6 Britney Spears bangers that are actually – probably – about socialism
What were you doing the day that Britney Spears rallied for workers to break free from the chains of their socio-economic oppression and unite?
OK, so, maybe the singer didn’t quite say that, but when Spears shared a quote penned by writer and artist Mimi Zhu which calls for mutual aid, wealth redistribution and a general strike, well, safe to say it got people talking.
As the coronavirus pandemic pelts the economy, stampedes businesses and rampantly redefines daily life for workers, “Comrade Britney Spears” has been a light in these truly dark times.
The utter surrealness of a millionaire pop star sharing a quote salted with communist values amid a viral outbreak is only something that 2020 can cook up, to be honest.
While we’re not sure whether Britney Spears is now part of a Marxist reading group, swoons over ‘Young Stalin’ or has an ‘ironic’ poster of Che Guevara hanging up in her bedroom, but looking back at her music, maybe the clues were there all along that she was a socialist?
Consider the following an introduction to Marxism-Leninism-Spearism.
1. ‘Work b***h.’
Now, reader, this is an obvious one.
In her 2013 banger, Spears espouses the values penned by the father of communism himself, Karl Marx.
If a worker wants a “hot body”, a Bugatti”, a “Maserati”, indeed, they “better work, b***h”.
For under Marx’s theory of labour, the value of a commodity, such as a living fancy, living in a big mansion, or partying in France, can be objectively measured by the average number of labour hours required to produce that commodity.
Spears is clearly showing this is all an illusion by satirising how fetishised luxury living is.
2. ‘I’m A Slave 4 U.’
“I’m A Slave 4 U” is a song all about the plight of the titular wage “slave”.
Capital is elusive to us, yet we’re all slaves to the cogs of the economy, “it just feels right / it just feels good”, comrade Spears wrote, but we “cannot hold it / cannot control it”.
She explained in the tune that as much as the lower class wants to “dance next” to the ruling class, “to another time and place”, perhaps a socialist utopia, nevertheless, all we are are “slaves” to capitalism.
3. ‘Toxic.’
“There’s no escape” from late-stage capitalism which, Spears writes, is “toxic”.
This system of commodities we live in needs a “warning”, Britney urges. But the bourgeoisie – those who own the means of production – should listen, as “baby, can’t you see / I’m calling”.
Yes, the workers are calling… for a revolution.

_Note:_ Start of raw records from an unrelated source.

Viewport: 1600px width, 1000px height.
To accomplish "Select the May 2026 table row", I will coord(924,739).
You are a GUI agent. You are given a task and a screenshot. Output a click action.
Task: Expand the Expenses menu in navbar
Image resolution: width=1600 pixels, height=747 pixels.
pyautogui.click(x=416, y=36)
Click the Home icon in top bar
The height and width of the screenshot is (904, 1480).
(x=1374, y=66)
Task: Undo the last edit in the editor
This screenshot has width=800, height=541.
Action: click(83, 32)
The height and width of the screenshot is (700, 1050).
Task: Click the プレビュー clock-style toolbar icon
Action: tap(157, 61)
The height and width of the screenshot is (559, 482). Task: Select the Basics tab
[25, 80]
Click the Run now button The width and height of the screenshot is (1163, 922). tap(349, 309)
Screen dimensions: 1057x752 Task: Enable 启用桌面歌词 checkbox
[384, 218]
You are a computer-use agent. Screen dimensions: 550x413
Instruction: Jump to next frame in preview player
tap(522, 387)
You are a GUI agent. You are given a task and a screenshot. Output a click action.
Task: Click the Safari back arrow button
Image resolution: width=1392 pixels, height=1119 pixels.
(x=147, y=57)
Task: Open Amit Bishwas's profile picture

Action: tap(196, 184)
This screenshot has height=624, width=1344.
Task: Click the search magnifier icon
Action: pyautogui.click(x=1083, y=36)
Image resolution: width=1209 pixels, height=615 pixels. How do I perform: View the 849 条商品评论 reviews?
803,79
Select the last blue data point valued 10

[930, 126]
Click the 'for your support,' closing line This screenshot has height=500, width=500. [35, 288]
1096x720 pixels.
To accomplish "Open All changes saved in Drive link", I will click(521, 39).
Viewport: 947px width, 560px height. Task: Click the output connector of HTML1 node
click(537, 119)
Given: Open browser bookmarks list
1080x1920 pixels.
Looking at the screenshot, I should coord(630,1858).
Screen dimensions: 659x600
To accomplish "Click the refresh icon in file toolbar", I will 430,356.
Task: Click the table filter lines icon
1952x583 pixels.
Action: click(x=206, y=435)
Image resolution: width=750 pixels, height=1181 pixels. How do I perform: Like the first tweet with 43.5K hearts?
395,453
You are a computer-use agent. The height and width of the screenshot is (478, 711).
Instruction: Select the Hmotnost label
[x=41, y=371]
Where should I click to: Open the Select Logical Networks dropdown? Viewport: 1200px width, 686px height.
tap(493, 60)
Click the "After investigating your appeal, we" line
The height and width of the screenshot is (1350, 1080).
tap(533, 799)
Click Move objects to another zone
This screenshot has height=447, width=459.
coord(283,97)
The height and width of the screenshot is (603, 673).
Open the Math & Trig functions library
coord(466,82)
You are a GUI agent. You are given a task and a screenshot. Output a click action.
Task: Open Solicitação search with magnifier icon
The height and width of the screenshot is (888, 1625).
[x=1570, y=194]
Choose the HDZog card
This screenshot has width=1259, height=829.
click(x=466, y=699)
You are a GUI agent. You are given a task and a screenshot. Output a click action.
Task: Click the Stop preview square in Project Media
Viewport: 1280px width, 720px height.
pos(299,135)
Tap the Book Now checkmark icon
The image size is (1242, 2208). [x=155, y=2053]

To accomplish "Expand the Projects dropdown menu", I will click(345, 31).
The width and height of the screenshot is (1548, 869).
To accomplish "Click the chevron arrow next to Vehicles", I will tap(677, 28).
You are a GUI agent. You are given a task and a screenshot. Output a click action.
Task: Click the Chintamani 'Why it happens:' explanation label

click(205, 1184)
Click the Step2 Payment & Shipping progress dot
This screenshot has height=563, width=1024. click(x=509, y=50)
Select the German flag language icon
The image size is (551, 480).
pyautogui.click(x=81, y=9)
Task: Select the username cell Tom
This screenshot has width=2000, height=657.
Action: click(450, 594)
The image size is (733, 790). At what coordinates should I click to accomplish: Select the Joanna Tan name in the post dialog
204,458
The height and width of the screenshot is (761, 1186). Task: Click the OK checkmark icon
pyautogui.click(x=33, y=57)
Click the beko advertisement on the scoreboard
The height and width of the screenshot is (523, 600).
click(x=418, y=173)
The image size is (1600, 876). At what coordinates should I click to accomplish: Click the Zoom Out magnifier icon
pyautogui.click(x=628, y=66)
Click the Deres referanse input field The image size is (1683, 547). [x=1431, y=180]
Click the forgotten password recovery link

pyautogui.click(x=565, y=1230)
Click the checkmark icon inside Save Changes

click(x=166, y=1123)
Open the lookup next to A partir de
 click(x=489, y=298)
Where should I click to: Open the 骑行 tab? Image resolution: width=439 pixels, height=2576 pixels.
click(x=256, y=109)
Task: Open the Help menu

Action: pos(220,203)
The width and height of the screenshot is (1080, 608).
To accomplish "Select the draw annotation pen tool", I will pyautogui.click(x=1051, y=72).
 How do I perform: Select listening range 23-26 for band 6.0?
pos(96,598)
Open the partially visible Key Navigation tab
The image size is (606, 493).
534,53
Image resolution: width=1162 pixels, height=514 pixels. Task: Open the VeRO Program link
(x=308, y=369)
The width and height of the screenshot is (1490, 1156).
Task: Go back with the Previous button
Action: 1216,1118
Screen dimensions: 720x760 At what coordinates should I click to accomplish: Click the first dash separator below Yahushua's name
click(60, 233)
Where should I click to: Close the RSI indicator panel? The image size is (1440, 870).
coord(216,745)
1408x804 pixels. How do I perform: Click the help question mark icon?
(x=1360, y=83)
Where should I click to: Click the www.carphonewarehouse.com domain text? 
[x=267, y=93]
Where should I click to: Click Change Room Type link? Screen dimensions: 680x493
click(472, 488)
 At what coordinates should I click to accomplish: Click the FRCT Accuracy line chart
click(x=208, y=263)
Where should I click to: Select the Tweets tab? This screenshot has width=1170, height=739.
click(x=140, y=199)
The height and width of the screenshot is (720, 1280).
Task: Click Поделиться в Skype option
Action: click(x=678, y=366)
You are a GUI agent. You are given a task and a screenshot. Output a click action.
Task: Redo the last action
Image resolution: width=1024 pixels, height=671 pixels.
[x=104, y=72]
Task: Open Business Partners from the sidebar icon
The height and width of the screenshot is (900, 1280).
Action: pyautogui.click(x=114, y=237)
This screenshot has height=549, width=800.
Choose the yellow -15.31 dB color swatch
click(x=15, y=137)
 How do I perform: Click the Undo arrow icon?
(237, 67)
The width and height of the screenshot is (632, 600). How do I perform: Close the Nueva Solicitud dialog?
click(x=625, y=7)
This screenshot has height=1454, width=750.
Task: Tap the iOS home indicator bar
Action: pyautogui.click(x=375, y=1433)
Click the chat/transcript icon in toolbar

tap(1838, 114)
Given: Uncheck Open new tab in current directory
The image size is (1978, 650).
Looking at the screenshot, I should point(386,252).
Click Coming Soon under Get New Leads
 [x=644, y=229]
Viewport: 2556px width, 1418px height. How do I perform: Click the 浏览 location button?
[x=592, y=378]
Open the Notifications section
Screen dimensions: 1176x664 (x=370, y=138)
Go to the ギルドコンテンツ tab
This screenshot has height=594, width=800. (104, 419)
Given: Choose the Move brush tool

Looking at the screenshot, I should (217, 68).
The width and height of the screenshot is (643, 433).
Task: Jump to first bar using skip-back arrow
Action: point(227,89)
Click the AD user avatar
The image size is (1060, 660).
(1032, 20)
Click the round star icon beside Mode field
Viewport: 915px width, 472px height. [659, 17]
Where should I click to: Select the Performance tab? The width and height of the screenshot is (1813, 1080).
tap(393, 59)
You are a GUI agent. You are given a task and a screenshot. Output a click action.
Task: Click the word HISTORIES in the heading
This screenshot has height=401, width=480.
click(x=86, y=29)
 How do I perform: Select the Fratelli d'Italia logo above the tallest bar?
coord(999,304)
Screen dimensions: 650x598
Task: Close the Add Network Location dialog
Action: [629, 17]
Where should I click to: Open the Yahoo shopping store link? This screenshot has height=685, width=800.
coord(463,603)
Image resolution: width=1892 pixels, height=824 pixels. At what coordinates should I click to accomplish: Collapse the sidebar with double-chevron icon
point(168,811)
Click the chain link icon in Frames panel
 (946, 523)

When Spear sings about this economic model of growth at all costs, the workers will forever be “slippin’ under” the hierarchy as they try to taste the “poison paradise” of the lifestyle of the rich.
4. ‘Circus.’
In this song on the eponymous 2008 album, Spears begins with: “There’s only two types of people in the world / the ones that entertain, and the ones that observe.”
As Marx asserted, there are, in fact, only two types of people in the world, capitalists, or bourgeoisie, and workers, or proletariat.
The bourgeoisie “observe” the labour, or “entrainment”, of the proletariat. In presenting herself as “a put-on-a-show kinda girl”, perhaps Spears is showing that all it takes for this hierarchy to be overthrown is a revolutionary figure, one Britney Spears.
5. ‘Gimme More.’
This classic 2007 era Britney can be read in two ways.
Are lyrics such as “gimme, gimme more, gimme more, gimme, gimme more” showing the seductive power of consumerism and capital? That all we’re conditioned to want is more things that we don’t actually need but think we do?
Or are other lyrics, such as “gimme, gimme more, gimme more, gimme more”, a rallying cry for workers to demand higher wages through collective bargaining through unions and strikes?
6. ‘Oops!…I did it again.’
Yes, we all do it again, and again, and again. Toil away as the rich get richer, Spears argues in her 2004 song.
“You see my problem is this / I’m dreaming away / wishing that heroes, they truly exist”, in belting this out, Spears yearns for the days when “heroes”, such as Vladimir Lenin, Mao Zedong and Fidel Castro truly existed.
The workers “take a sip from the devil’s cup” and accept their place in the world.
But in manipulating the listener, Spears suddenly adopts the role of the capitalist for the song’s chorus.
Workers feel that their bosses are “sent from above”, but they simply are “not that innocent”, they “played” with the “heart” of the proletariat – their joy and sense of what being human – and get “lost” in the “game” of alienating the masses.
Anyway, we seriously doubt Britney Spears is a socialist, let alone a communist. But we hope you enjoyed this welcome distraction from the coronavirus.